Blog: Why America must listen to Colin Powell

AFP Photo / Luis Acosta
Colin Powell’s decision to back Barack Obama in the U.S. elections has sparked controversy, but both parties would do well to act on the detail of what he said, says John Bourke, political analyst for RT.

The decision by the former U.S. Secretary of State Colin Powell to endorse Barack Obama was not, in truth, a great surprise in itself. It had been widely rumoured for some weeks.
What was, however, particularly pointed about it was the way in which Powell took just about everyone involved to task in such a comprehensive and scathing manner.
He could quite easily have issued a simple statement via his press secretary and indeed held no interviews with anyone at all.
Instead he chose the very public forum of the top Sunday morning political chat show in the U.S. as his platform to hold a live interview where he proceeded to take apart, piece by piece, not only the McCain campaign, but his vice presidential running mate, the manner in which the campaign was being run and, finally, the entire Republican Party itself.
He criticised Senator McCain for not being able to grasp the economic woes facing the country or offer the public a clear and coherent response to the problem.
He criticised Governor Palin for clearly not being qualified for the job (not to mention what this said about McCain’s judgment, he added).
He further criticised the negative tone of much of the McCain campaign, specifically decrying their attempts to somehow smear Obama with so called associations to the likes of 1960s radical Bill Ayers, and finished off by commenting that he was uncomfortable with the way in which he felt the entire Republican Party was being taken over by the right wing.
Had he been issued with a list of talking points by the Obama campaign he could scarcely have done any better.
And yet this is a man who was at the forefront of the Bush Administration’s decision to go to war with Iraq.
For the McCain campaign, already around 6 points down in the polls nationally, this cannot have come as good news.
But, as if things could not get worse, along comes the little-known Republican Congresswoman Bachmann of Minnesota. When interviewed a few days later she not only dragged up the same negative campaigning linking Obama to Bill Ayers but ended up suggesting that the media should carry out an investigation into all members of the Congress to establish which ones are un-American.
Quite what her definition of un-American is she did not explain, but presumably it goes somewhere along the lines of what she thinks is American and isn’t.
Also puzzling was the linking of liberal to anti-American in her argument. This is a not an uncommon theme that is now surfacing in the election.
It comes hot on the heels of the Republican North Carolina Representative Robin Hayes’ now infamous comments when warming up a rally for McCain about how “liberals hate real Americans”. It is unfortunately a disturbing reflection on how bitter this presidential race has become and the increasing fury on the part of the right that someone like Barack Obama might win.
The notion that any one huge group of people, be they liberals or conservatives, could now be hinted at as being unpatriotic is unquestionably a dangerous direction for any democratic election to head in.
And with two-thirds of people polled expressing unhappiness with what they perceive as the increasingly negative tone of the McCain campaign, it poses a worrying question here of where the country will be left afterwards – no matter who wins this race.
Colin Powell’s comments seemed to sum it up perfectly.
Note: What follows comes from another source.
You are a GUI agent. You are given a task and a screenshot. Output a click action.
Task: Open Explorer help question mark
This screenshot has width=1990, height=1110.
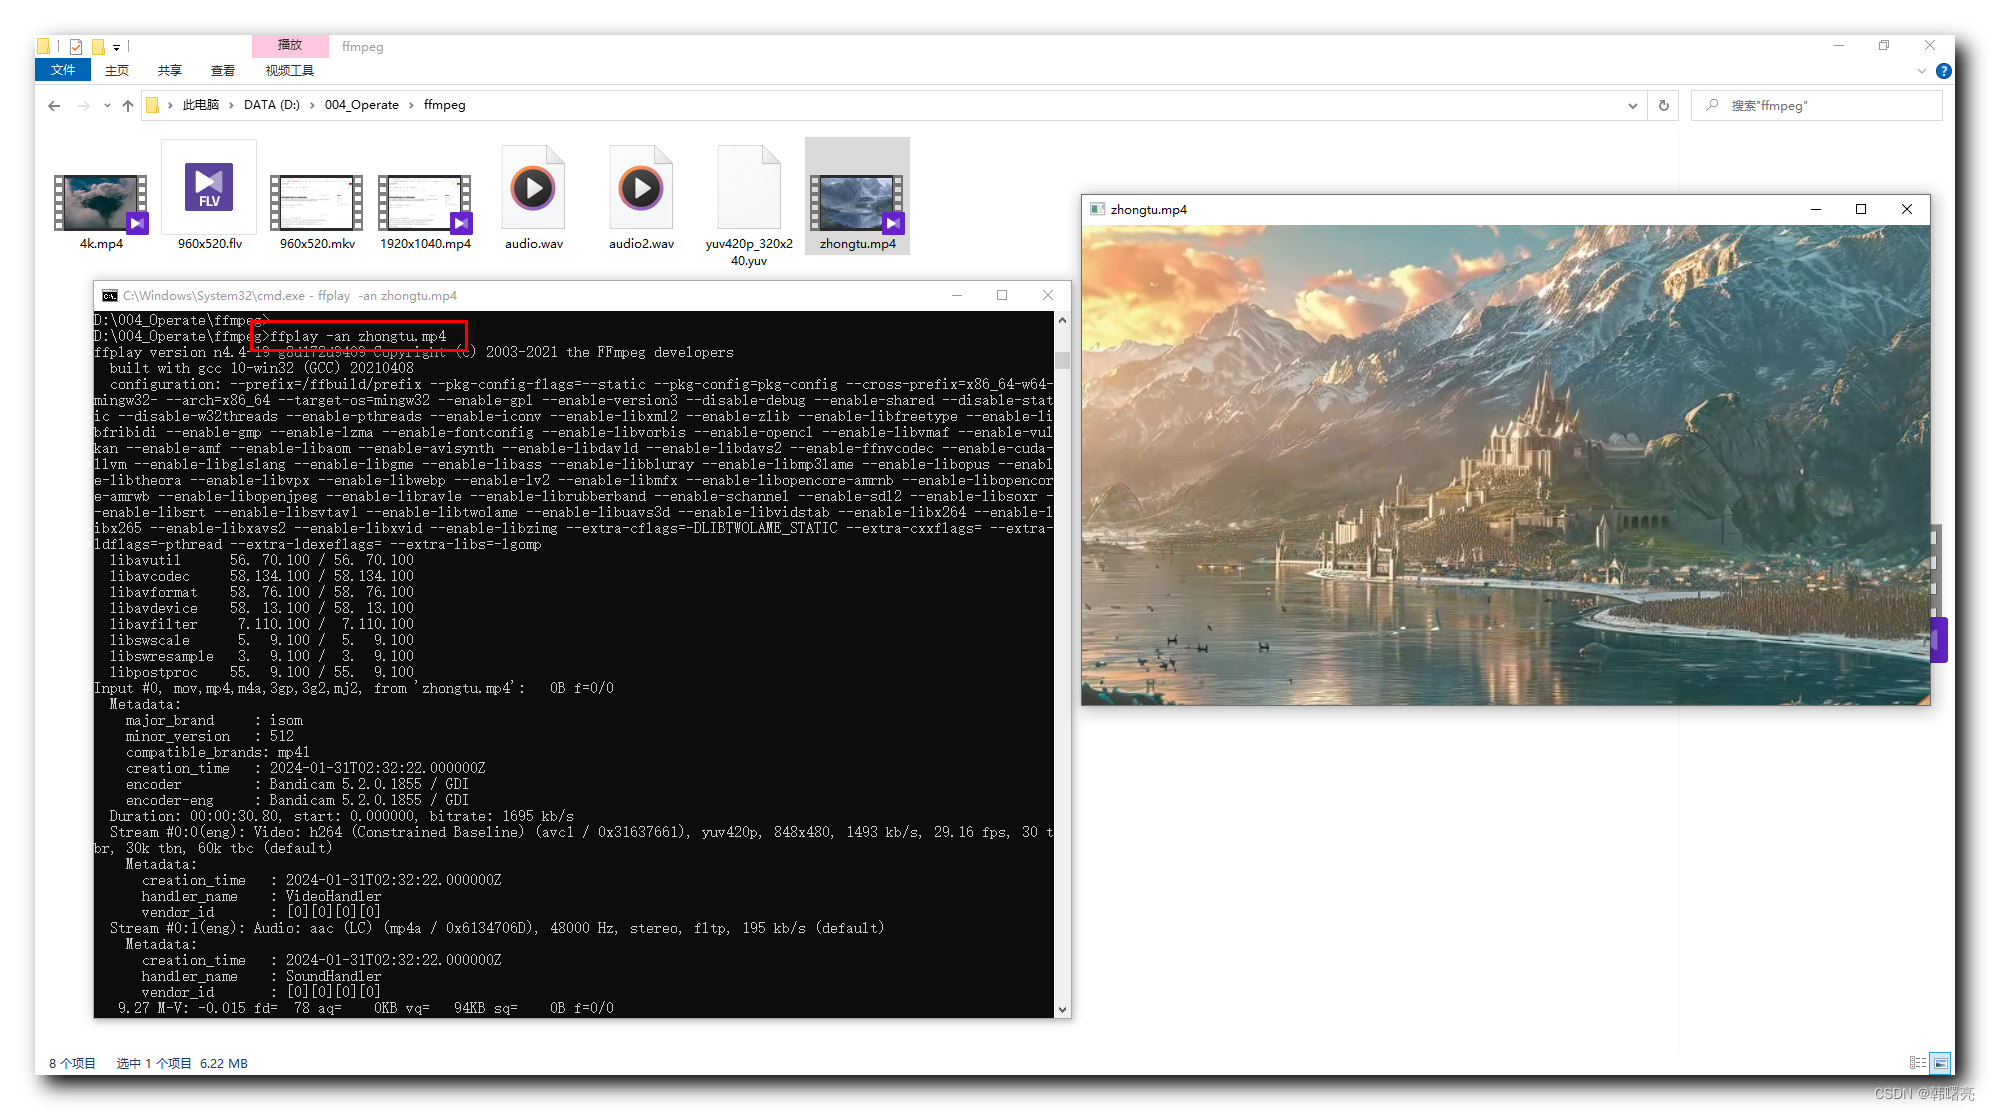[1943, 71]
“If you’re an American you’re an American,” he said, “and this business, for example, of a Congresswoman from Minnesota who is going around saying let’s examine all Congressman to see who is pro-America and who is not pro-America – we have got to stop this kind of nonsense, pull ourselves together and remember that our great strength is in our unity and in our diversity”.
However, with both parties already admitting that U.S. politics has become more partisan and bitter now than ever before, the concern is that, if both sides keep on digging in deeper and deeper, there will be little left to govern afterwards.
The ability to run an effective government of any kind that can solve the real problems people are facing will become an almost impossible task no matter who wins.
When the party activists on both sides have packed up the placards, stopped shouting at each other and gone home, ultimately it will be the ordinary public who will be left behind to pick up the pieces.